Philadelphia is linked to the Northeast Corridor, important as cities become less their own islands and more interconnected, Frey said. Professional couples may live in the city but work in New York, Wilmington, or even Washington.

"It's good news," said Paul Levy, president and chief executive officer of the Center City District. "We should be really happy to see growth."

Early in the day, Levy predicted that the release of detailed census figures would confirm the findings of previous CCD surveys: dramatic growth in Center City and its surroundings offset by declines in some older neighborhoods.

That's generally what happened.

Center City East grew 24.7 percent, Center City West 12.1 percent. The hot, hip Northern Liberties-Fishtown area grew 23.7 percent.

One big surprise was in the struggling Oxford Circle-Castor area. It grew 14.7 percent, the third-fastest-growing neighborhood in the city.

"That is shocking," said Chris Artur of Artur Realty there. He speculated that as older people had died, new families had moved in - and that homes once occupied by one or two residents now hold five or six.

The data released Wednesday indicate that Philadelphia will likely remain the nation's sixth-largest city.

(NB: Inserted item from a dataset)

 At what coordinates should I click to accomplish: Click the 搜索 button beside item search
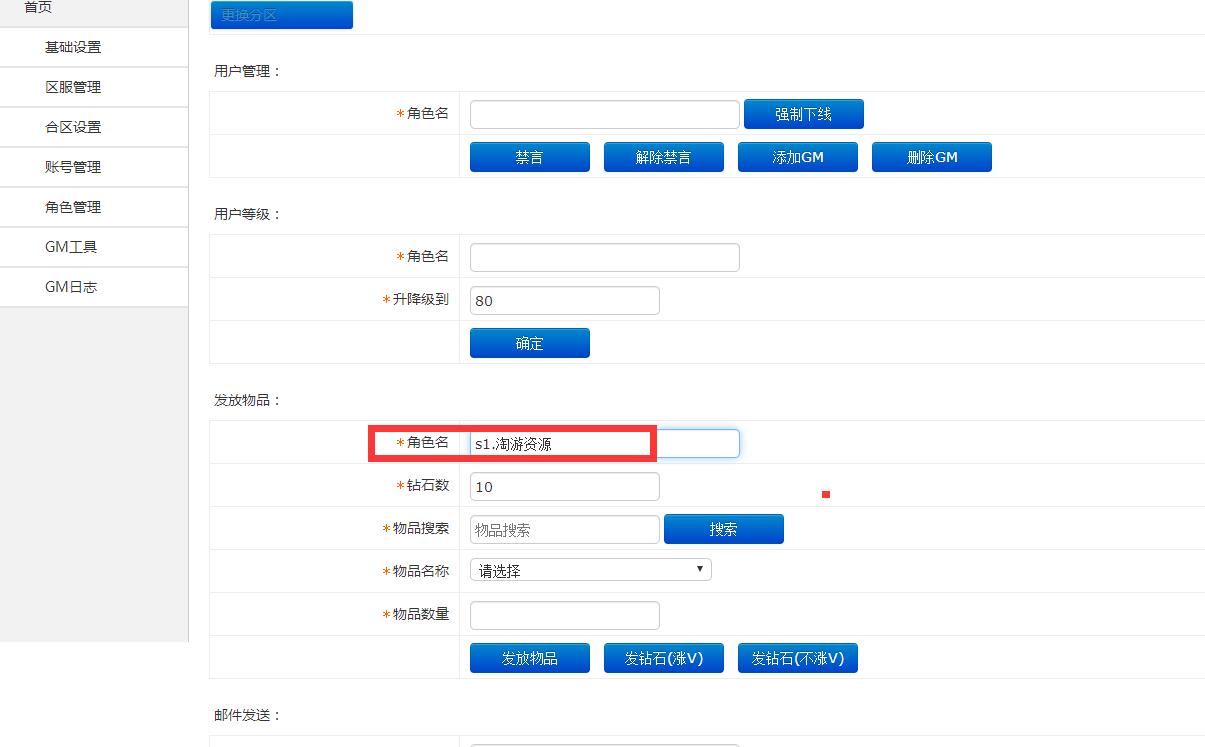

Other populous Pennsylvania cities saw gains or losses: Pittsburgh dropped 8.6 percent to 305,704, Allentown grew 10.7 percent to 118,032, Erie fell 1.9 percent to 101,786, and Reading grew 8.5 percent to 88,082.

The overall state population grew 3.4 percent to 12,702,379.

Starting in 1790, when the city had 54,388 residents, the population began 130 years of growth that would be stymied, only briefly, by the Great Depression. As economic calamity faded, Philadelphia resumed its march toward a peak of 2,071,605 residents in 1950.

After that, it was downhill as the city's industrial base shrank and white residents left for the suburbs. By 2000, the city had lost 554,055 people, a decline of 26.7 percent.

The increase in city population from 2000 to 2010 represents the Census Bureau's official, person-by-person count. Unlike the bureau's new annual estimates, which are based on samples and include various margins of error, the data released Wednesday are the government's complete count of the state.

Some observers suggested that Philadelphia was bound to grow because many big cities are undergoing a resurgence as younger people move into revived, postindustrial neighborhoods and as senior citizens move closer to museums, theaters, and restaurants.

But not every city grew, indicating that Philadelphia's increase is based on more than a general trend.

Chicago lost 200,000 people, 6.9 percent. Baltimore lost 30,000 people, 4.6 percent.

Data for cities that best compare to Philadelphia, such as Boston, New York, and Detroit, are not yet available.

Cities in the South and West continued to grow, with San Antonio, Texas; Charlotte, N.C.; Las Vegas; Dallas; and San Jose, Calif., gaining population.